## ACTION ITEM
Work out how many lines of the listing below include the string "sidebar", and give that number alone.

## DATA FOR REVIEW
══════════
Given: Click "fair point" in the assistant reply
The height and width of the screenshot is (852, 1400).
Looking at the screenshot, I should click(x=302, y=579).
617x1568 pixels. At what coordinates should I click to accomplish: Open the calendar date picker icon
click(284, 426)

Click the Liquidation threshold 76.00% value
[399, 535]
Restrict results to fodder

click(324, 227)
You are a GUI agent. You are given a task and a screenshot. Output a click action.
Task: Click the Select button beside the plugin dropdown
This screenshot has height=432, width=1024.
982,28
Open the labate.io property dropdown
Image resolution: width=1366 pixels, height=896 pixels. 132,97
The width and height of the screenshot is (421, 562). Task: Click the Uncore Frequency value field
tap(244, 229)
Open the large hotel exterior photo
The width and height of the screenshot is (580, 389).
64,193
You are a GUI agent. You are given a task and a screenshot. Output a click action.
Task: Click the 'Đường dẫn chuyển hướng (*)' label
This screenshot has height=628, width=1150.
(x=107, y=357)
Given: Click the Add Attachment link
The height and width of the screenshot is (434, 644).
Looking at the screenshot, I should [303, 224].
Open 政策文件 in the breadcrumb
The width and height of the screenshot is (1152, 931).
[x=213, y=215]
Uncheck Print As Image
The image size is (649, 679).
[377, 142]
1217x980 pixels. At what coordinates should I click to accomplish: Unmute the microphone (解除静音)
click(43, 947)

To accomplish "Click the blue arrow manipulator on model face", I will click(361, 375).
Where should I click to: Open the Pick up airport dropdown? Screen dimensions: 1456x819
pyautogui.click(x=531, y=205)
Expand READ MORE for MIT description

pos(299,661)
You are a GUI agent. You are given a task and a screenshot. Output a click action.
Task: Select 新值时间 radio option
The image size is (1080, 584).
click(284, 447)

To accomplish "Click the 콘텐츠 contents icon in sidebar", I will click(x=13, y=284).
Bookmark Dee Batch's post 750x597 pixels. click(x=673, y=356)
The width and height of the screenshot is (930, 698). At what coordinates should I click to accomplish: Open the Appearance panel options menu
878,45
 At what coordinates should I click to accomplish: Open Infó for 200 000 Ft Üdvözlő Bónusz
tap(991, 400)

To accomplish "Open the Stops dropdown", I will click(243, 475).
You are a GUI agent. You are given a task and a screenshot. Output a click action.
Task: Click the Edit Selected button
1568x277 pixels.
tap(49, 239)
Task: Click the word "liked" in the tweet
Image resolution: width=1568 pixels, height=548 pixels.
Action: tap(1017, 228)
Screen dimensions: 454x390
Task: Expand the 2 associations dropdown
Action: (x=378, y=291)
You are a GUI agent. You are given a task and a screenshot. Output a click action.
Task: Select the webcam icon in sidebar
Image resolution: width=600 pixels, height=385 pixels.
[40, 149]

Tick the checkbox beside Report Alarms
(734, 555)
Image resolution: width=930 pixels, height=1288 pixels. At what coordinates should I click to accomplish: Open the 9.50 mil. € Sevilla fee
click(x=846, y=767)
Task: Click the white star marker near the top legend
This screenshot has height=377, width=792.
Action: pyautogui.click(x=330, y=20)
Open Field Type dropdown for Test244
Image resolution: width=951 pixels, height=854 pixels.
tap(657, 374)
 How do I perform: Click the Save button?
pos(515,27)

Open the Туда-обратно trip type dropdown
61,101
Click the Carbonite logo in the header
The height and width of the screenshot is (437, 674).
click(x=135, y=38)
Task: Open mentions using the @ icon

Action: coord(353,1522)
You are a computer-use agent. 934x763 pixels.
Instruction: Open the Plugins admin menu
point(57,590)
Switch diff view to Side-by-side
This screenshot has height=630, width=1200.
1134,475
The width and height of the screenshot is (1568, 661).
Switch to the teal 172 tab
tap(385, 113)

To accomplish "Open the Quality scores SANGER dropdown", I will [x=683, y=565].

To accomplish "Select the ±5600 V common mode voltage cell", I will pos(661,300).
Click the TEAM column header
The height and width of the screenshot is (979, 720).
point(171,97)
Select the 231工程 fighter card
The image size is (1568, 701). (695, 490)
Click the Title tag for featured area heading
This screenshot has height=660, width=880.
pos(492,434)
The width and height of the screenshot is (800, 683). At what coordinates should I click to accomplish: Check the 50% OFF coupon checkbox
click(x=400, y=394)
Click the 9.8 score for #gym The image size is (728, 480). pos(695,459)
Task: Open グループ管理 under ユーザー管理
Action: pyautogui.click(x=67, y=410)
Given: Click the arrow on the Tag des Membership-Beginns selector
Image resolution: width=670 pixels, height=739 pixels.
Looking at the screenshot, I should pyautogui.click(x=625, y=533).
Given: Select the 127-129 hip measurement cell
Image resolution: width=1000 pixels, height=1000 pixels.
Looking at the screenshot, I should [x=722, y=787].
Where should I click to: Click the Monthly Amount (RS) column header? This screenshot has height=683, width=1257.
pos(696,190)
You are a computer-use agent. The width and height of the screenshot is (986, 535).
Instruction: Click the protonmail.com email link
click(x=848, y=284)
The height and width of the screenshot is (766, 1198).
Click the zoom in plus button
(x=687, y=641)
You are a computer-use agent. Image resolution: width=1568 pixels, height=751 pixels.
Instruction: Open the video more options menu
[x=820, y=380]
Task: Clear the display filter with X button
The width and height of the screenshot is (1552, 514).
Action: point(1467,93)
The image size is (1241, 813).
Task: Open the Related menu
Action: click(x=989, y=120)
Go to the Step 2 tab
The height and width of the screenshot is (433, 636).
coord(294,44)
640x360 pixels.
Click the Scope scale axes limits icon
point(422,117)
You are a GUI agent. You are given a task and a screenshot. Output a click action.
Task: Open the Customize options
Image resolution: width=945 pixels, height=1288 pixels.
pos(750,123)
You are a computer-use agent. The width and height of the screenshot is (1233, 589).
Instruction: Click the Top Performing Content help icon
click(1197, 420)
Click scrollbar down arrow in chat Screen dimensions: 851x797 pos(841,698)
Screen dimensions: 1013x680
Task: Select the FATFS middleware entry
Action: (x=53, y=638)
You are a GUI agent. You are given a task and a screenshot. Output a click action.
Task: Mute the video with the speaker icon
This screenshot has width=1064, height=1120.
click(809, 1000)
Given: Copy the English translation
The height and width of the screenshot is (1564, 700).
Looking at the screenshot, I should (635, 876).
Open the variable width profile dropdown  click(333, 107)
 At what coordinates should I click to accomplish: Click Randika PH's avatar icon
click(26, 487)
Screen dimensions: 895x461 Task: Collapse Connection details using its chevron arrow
══════════
## RESULT
2